EXCERPT PROVIDED:
(So very sorry for not keeping up with this blog, but ironically, the very subject of this blog has made it impossible for me to do. 🙂 In other words, since my last entry, my garden has consumed all my energies so I haven’t been able to write more. Some days all I accomplish is sitting there watching things grow because I’m so tired. I’ve made a list of topics, though, for when I have enough energy to write.)
First there was a late frost. Then the rains. And now the bugs — and the heat. It seems each day brings a new challenge when you’re working with a garden.
As you can see, my container garden has grown from April (in the top picture) to the beginning of July (in the bottom picture). None of this happened overnight, but was a steady pace of small increments, one container at a time.
Some of the plants, like the peppers in the front, started indoors long before the weather allowed me to take them outside (a definite advantage of container gardening!), but even an indoor start didn’t stop them from problems in their growth. A round of aphids and then spider mites (evidently hitchhikers on some plants I brought in when it started to get cold last fall) came close to ending the lives of those three pepper plants on the left. (Neither insect probably could have gotten a foothold if I wouldn’t have been too sick to check my plants for a couple of weeks. Drat the flu!!)
With my limited energy, I look at this garden now and marvel at how far it has come and I credit most of that to God’s creative genius in giving plants the will to survive and to produce fruit. I also think about how much of my own work has gone into it. I’ve had to remove weeds, replant seedlings, carry water to the containers at least once a day (container plants need tons of water!), and trim off the old leaves to send the plant’s energy to the new growth.

INSTRUCTIONS TO FOLLOW: According to the garden blog post, which insects nearly killed the three pepper plants on the left? The lines that follow have no connection to the garden blog post.

DATA SECTION:

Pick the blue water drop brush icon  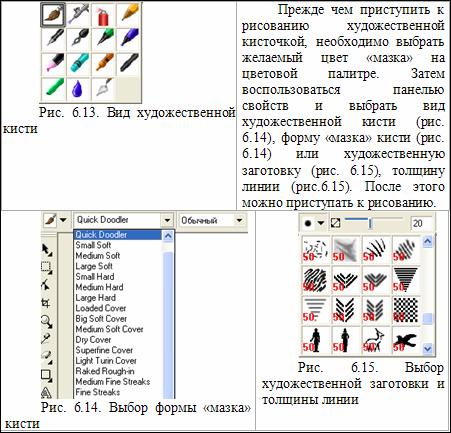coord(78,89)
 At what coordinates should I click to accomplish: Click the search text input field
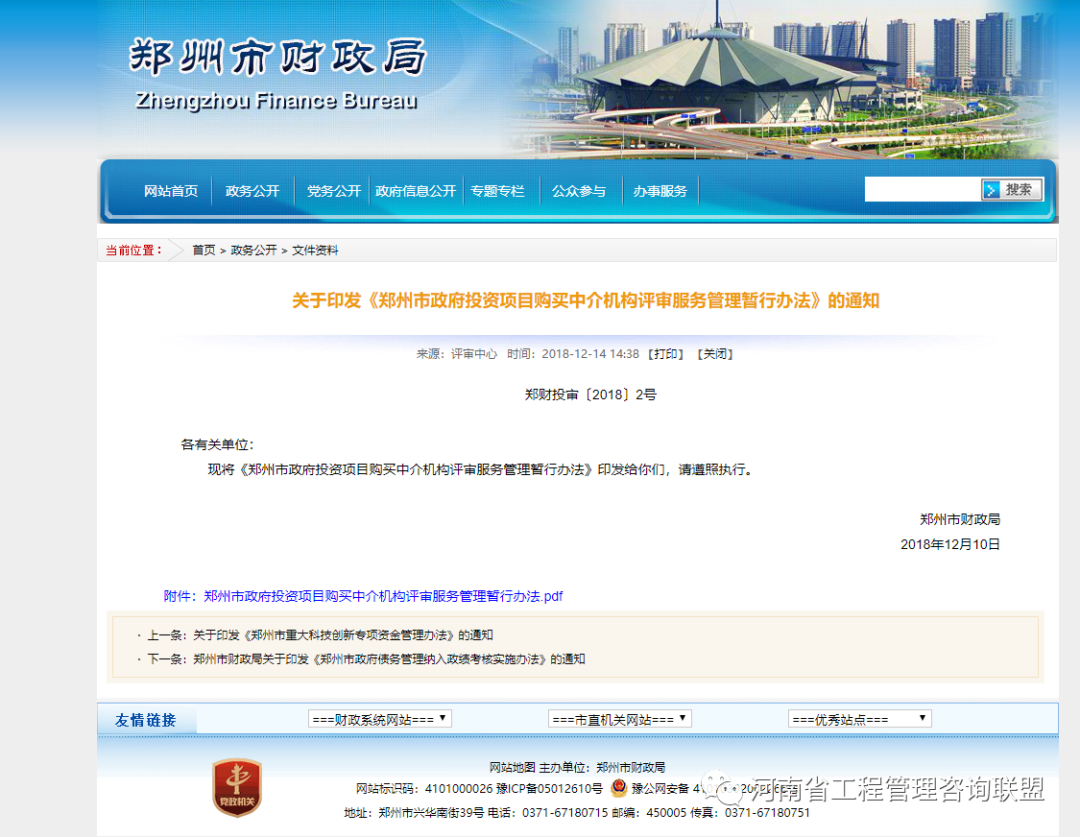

CORRECT OUTPUT: A round of aphids and then spider mites.